2,000 women after going for curative surgery for this primary tumour, screening for the genomic grade

index. Those with a tumour with a low genomic grade index, low GGI, were spared chemotherapy

whilst those with a high genomic grade index were randomised between endocrine treatment alone as

a standard arm or chemotherapy followed by endocrine treatment. We enrolled in four years between

April 2012 and April 2016 2,000 women and, of them, 1,100 had a high genomic grade and were

randomised according to these two arms – chemo or no chemo.

The primary endpoint was overall survival and the main result is that those selected with a high

genomic rate did not show a significant benefit from adding chemotherapy to endocrine treatment,

that’s the main message. That’s a message of caution, meaning that even if you use a powerful tool

to select those cases with a poor prognosis, or a worse prognosis, adding systematic chemotherapy

doesn’t improve easily the result, the outcome.

Do you have any plans for this data set in the future?

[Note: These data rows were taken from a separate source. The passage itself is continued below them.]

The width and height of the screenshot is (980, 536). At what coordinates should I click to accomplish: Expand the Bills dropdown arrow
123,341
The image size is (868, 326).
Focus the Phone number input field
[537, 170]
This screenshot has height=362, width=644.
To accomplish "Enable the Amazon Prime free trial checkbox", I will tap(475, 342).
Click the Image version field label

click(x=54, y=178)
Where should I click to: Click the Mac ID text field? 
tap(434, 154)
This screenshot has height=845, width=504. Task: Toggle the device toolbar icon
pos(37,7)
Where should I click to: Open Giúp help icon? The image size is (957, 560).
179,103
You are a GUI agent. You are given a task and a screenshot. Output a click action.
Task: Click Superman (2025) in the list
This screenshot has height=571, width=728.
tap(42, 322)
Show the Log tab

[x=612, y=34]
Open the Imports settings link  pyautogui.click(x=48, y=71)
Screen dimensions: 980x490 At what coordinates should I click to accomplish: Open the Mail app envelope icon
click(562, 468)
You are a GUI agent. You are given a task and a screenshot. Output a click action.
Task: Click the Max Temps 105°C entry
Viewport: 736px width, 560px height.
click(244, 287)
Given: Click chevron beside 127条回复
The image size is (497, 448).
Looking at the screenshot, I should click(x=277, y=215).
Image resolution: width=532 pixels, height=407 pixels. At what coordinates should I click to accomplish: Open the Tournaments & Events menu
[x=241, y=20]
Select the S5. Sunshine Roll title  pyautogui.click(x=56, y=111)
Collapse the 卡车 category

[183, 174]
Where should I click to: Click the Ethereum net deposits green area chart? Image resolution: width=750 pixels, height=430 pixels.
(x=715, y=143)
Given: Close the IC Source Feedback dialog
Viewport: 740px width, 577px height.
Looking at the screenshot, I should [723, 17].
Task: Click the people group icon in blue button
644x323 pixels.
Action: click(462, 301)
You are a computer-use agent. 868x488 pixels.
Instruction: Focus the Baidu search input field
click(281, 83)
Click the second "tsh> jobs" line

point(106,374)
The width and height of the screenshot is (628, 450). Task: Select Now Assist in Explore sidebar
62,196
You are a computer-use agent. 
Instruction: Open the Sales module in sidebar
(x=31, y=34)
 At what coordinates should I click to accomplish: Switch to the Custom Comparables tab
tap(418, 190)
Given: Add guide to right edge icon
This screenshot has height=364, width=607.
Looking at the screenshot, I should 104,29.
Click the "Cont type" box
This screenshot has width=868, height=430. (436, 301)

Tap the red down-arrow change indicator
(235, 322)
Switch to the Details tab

First, we have a large collection of data that we have collected longitudinally in the randomised

population with data on quality of life, on geriatric aspects, treatment acceptability, socioeconomic

data. So we are going to be able to analyse a bit further these results to try to identify if some of them,

some of these patients, could benefit, derive a benefit marginal or a bit more than marginal, from

chemotherapy. So there is plenty of correlative work that we’re going to be able to do, especially

because we have a large biobank also associated with the population.

Anything else to add?

One last aspect which is really important for this study is that we tried to revolutionise the concept and

the design of clinical trials in this older population. How did we do that? We deliberately chose to

make more flexible the inclusion criteria; we tried to simplify the process of participating to the trial

using a single informed consent for screening with the GGI and randomising when a high GGI was

observed. Finally, we also incorporated many information collected longitudinally to document all

aspects of quality of life which is so important at this age in this population.